Optimizing absolute protein quantification by itself will prove to become a very useful tool. Recently, we demonstrated that altered protein amounts of some marker proteins detected in plasma of cancer patients were related to hypercoagulation and interference with cell death induction (33, 34). Determination of quantitative proteome profiles of human plasma protein samples may allow us to identify patterns of quantitative alterations characteristic for certain diseases such as cancer. Preliminary data of quantitative proteome analysis of immunoprecipitated protein complexes suggested that this method might help to determine the stoichiometry of such complexes and should also provide information to identify unspecific interactions.2
However, several general requirements had to be fulfilled to reliably calculate absolute measures from fluorimaging and phosphoimaging. Obviously, during the whole procedure, including protein isolation and protein separation by 2-DE, protein loss had to be strictly avoided. Therefore, we designed a subcellular fractionation protocol in a manner to prevent any potential loss of cellular proteins (see "Experimental Procedures"). During separation of proteins by isoelectric focusing, protein might be lost by unspecific precipitation. Analysis of the residual proteins that do not enter the gel system after isoelectric focusing suggested that no unspecific precipitation occurred under the conditions we used (see "Experimental Procedures"). Interestingly, this was only true for isolated subcellular protein fractions, which had been introduced to optimize spot resolution and minimize background of gels but not for whole cell samples (data not shown). However, the distribution of a protein among different protein fractions required that the contribution to each fraction had to be considered for correct quantification. This was achieved by the simple addition of the amounts found in the cytosol, as well as in the pelleted cytoplasmic protein fraction. Another potential loss of protein, which might occur during transfer of the first dimension tube gel to the second dimension SDS gel, was avoided by equilibration of the tube gel on top of the SDS gel, not removing the equilibration buffer at all. Very little to undetectable staining intensity of the tube gel by silver staining suggested that essentially all protein migrated into the gel (data not shown). Having available the absolute amounts of all protein spots on a 2D gel determined by fluorography, we were able to compare the sum of those to the amount of protein loaded onto the gel, which was determined by a conventional protein assay (data not shown). Within the resolved molecular mass range from about 15 to 200 kDa and a pI range from 3.5 to 8.0 the sum of protein spots reached
55% of the amount of protein loaded onto a gel (data not shown). Considering proteins not represented within these limits, this result again suggested that essentially all proteins loaded onto a 2D gel entered the gel system successfully.
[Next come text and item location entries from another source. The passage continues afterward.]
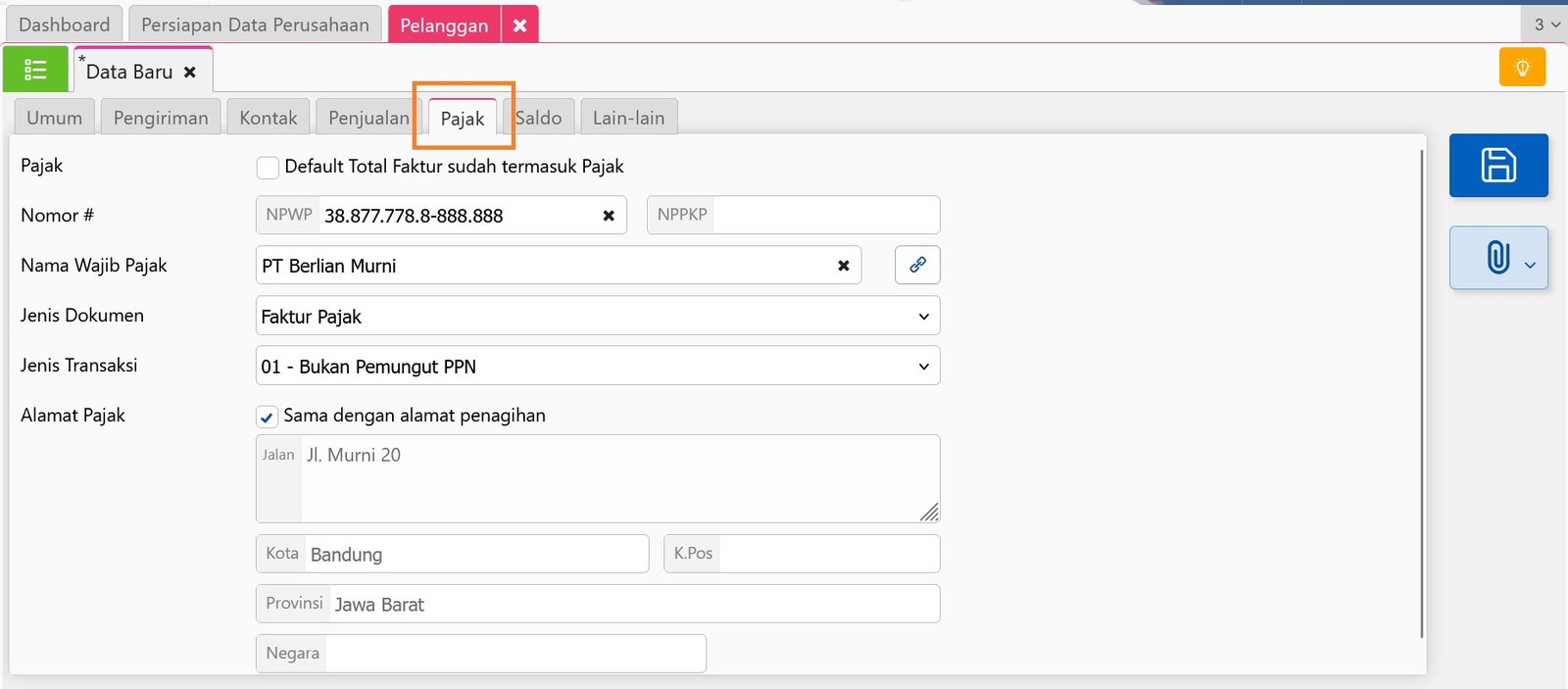Click the green list view icon
Image resolution: width=1568 pixels, height=689 pixels.
[35, 70]
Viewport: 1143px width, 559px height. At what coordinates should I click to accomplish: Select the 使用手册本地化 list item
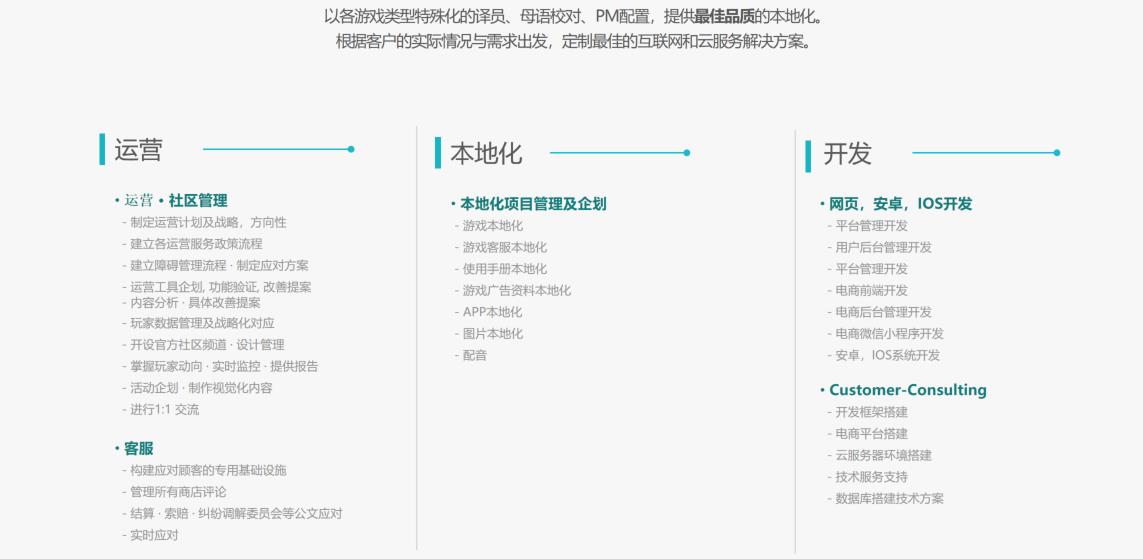(x=505, y=269)
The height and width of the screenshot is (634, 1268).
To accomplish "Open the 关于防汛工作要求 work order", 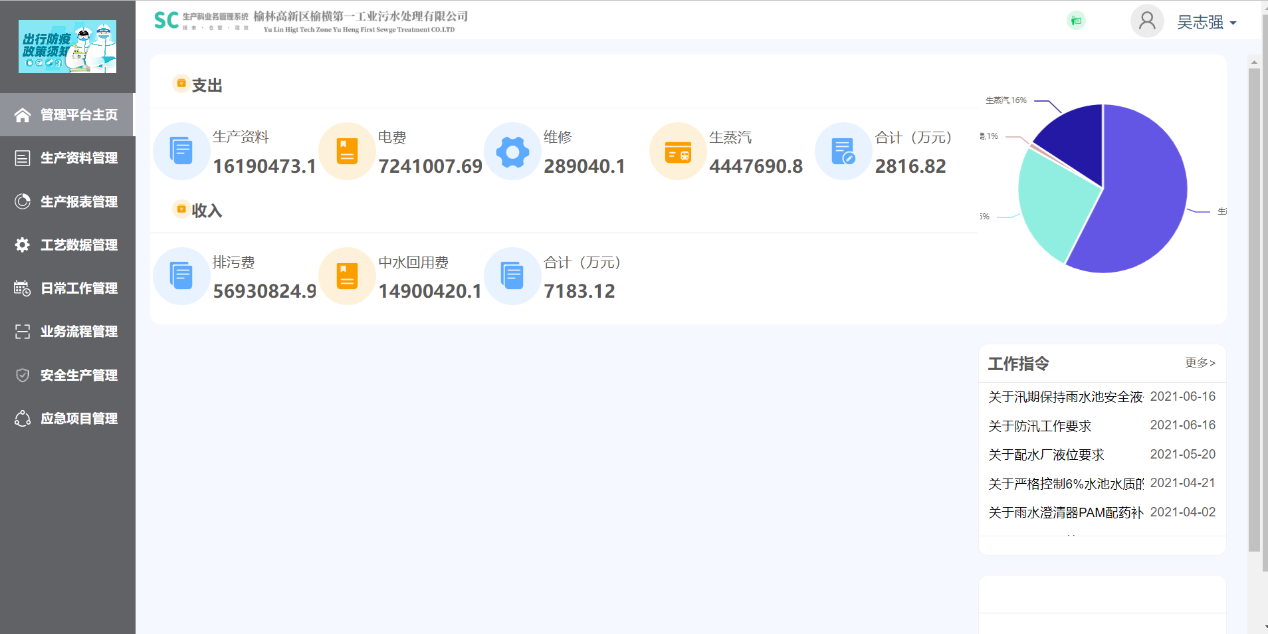I will pyautogui.click(x=1040, y=426).
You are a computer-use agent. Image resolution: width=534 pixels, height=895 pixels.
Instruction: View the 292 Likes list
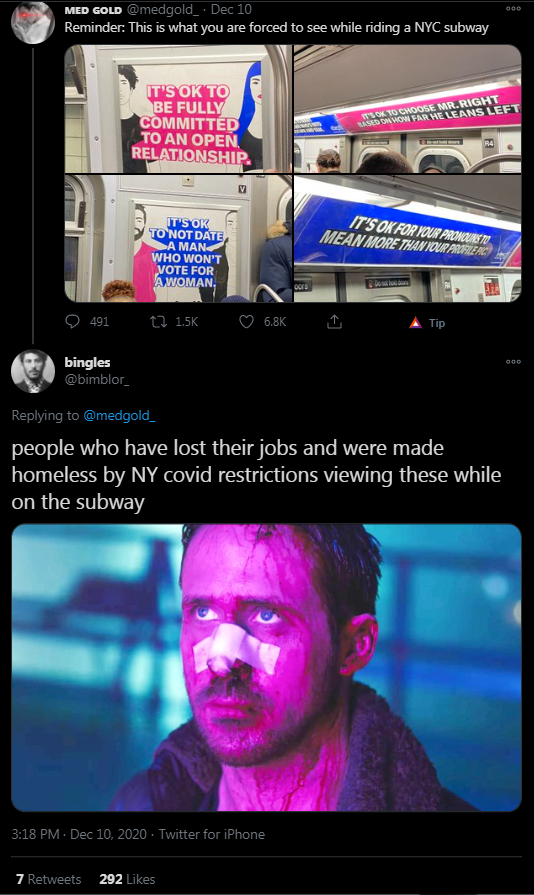(x=127, y=879)
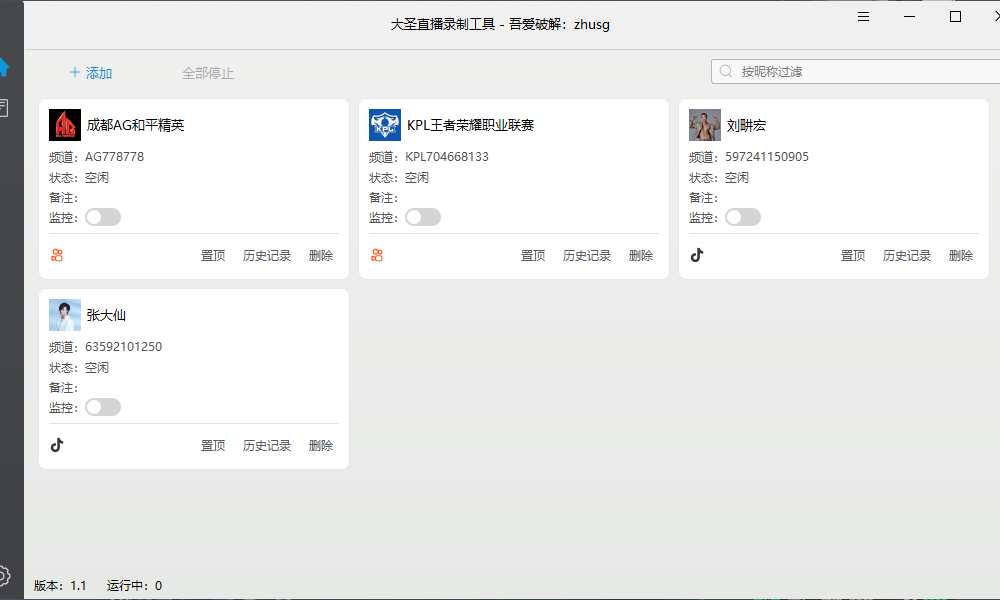Open the settings gear in sidebar

point(4,575)
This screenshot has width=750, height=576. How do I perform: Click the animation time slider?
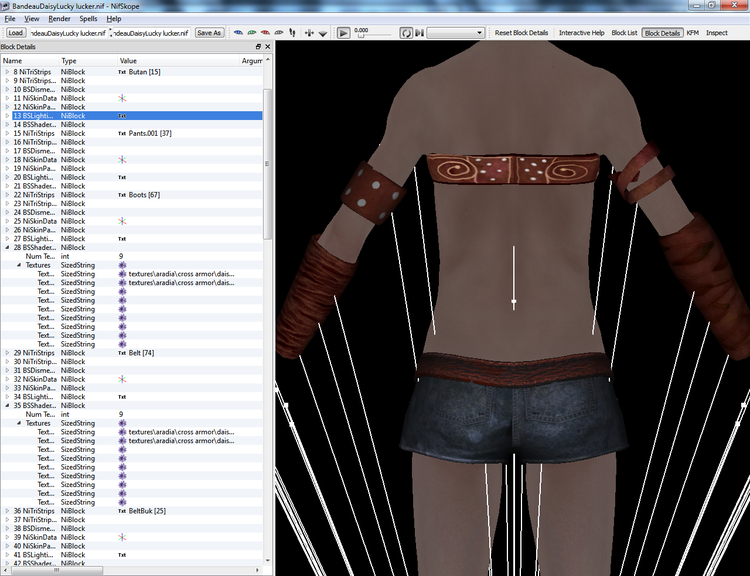(374, 36)
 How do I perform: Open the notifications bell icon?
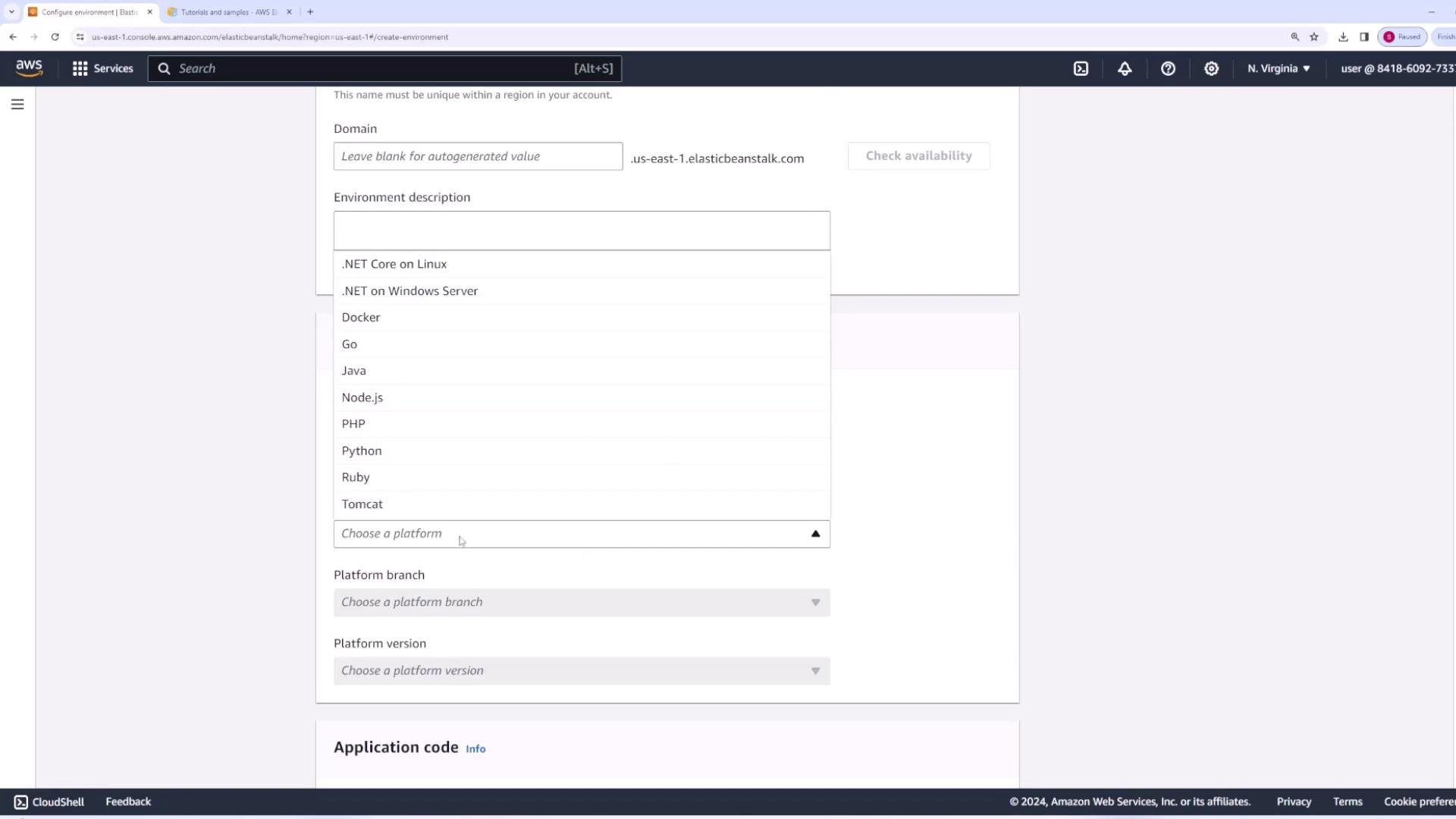(1125, 68)

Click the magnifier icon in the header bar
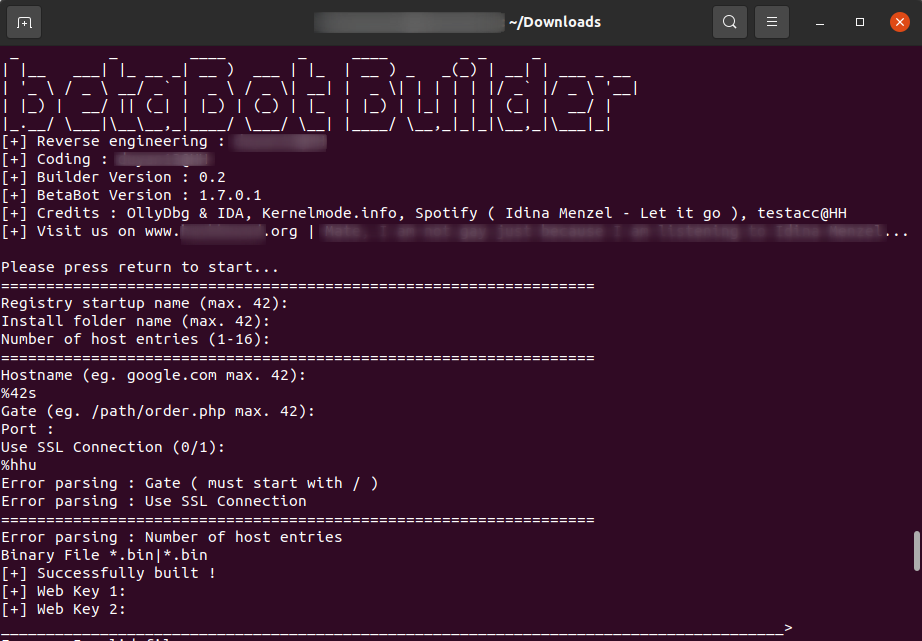coord(729,21)
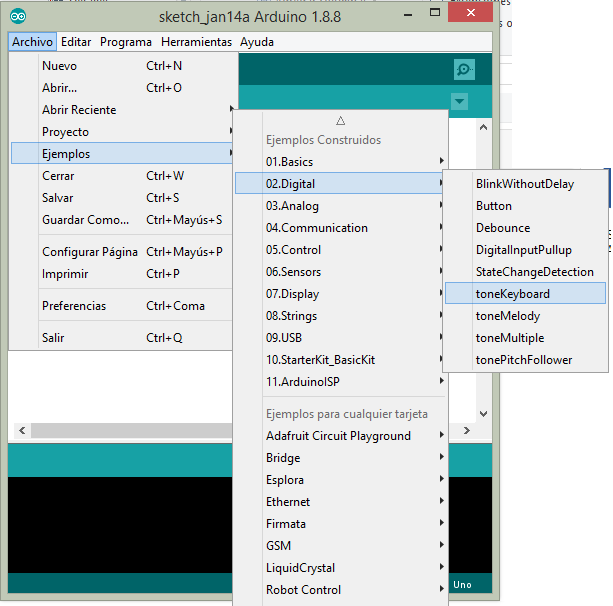Open the Programa menu
613x606 pixels.
tap(126, 42)
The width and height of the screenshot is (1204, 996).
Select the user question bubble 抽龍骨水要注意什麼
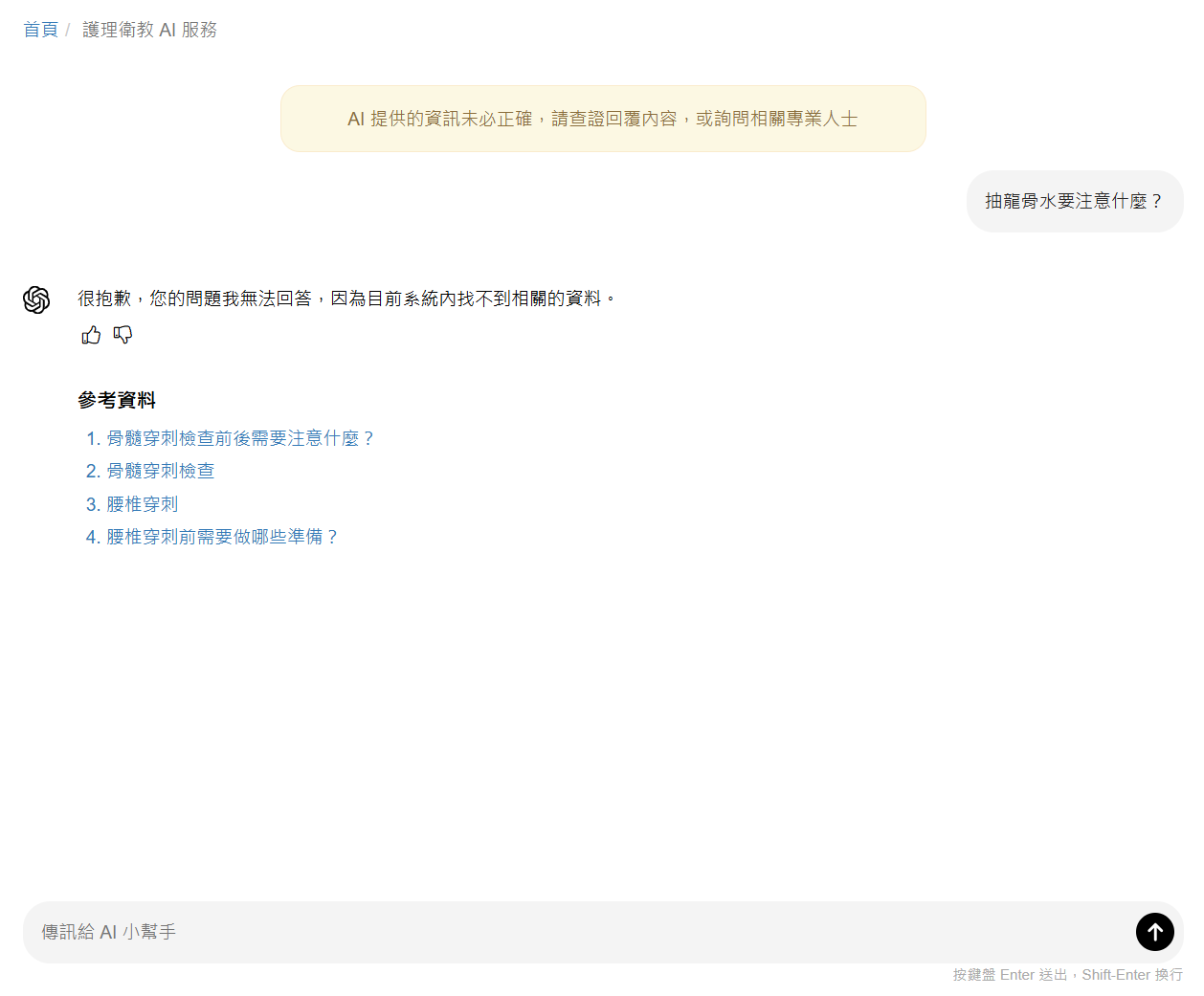coord(1074,201)

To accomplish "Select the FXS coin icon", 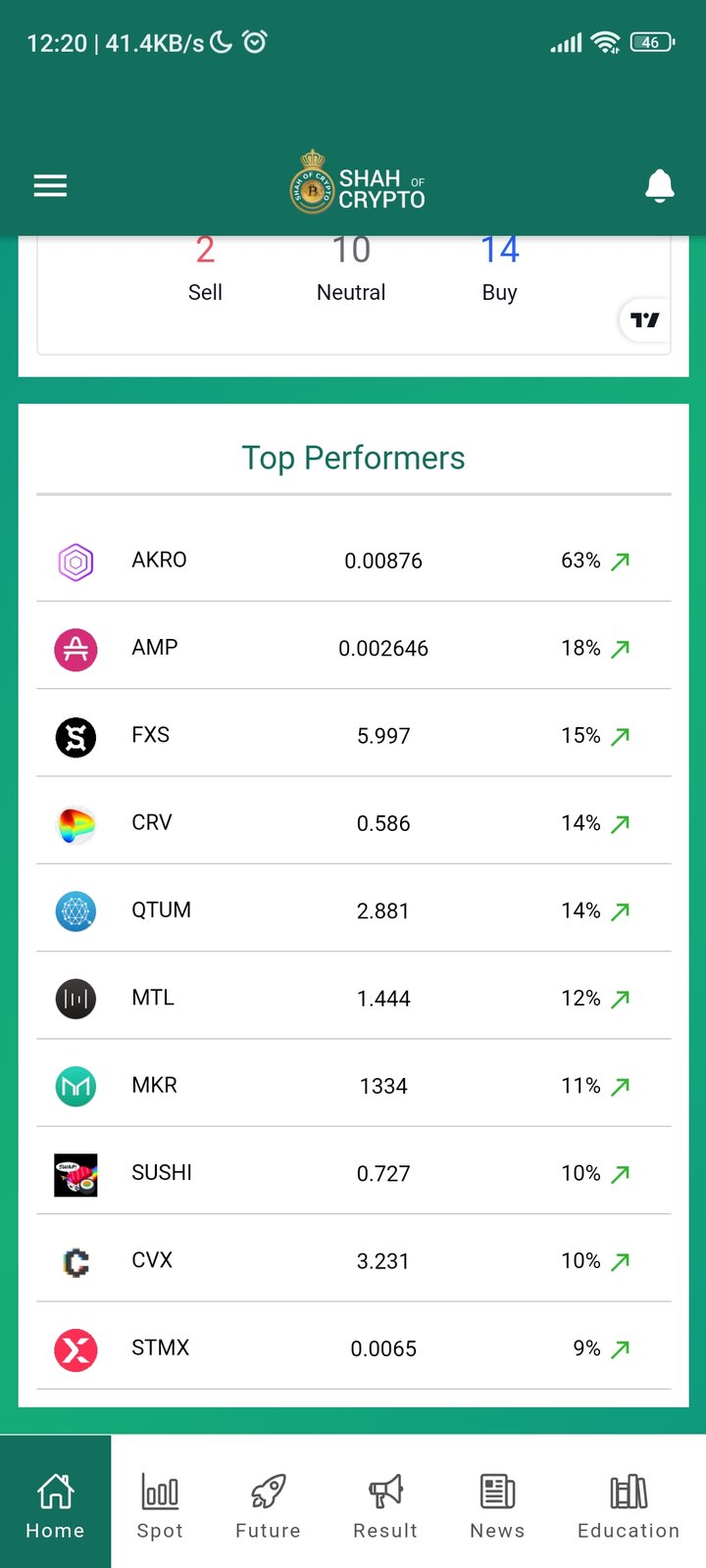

Another requirement to assess absolute measures was the identification of proteins on 2D gels, as the number of methionines per molecule has to be known. Certain proteins, such as haptoglobin, exist in various post-translational isoforms, which are represented by several spots on a 2D gel. Protein isoforms are usually identified by 2D Western blotting. For correct quantification, all protein isoforms have to be taken into consideration. Unrecognized protein isoforms would consequently result in incorrect quantification of the corresponding protein. On the other hand, quantification of known protein isoforms allowed us to calculate quantitative changes between post-transcriptional modifications of proteins. Investigation of post-transcriptional modifications of proteins indeed represents another important feature of proteome profiling.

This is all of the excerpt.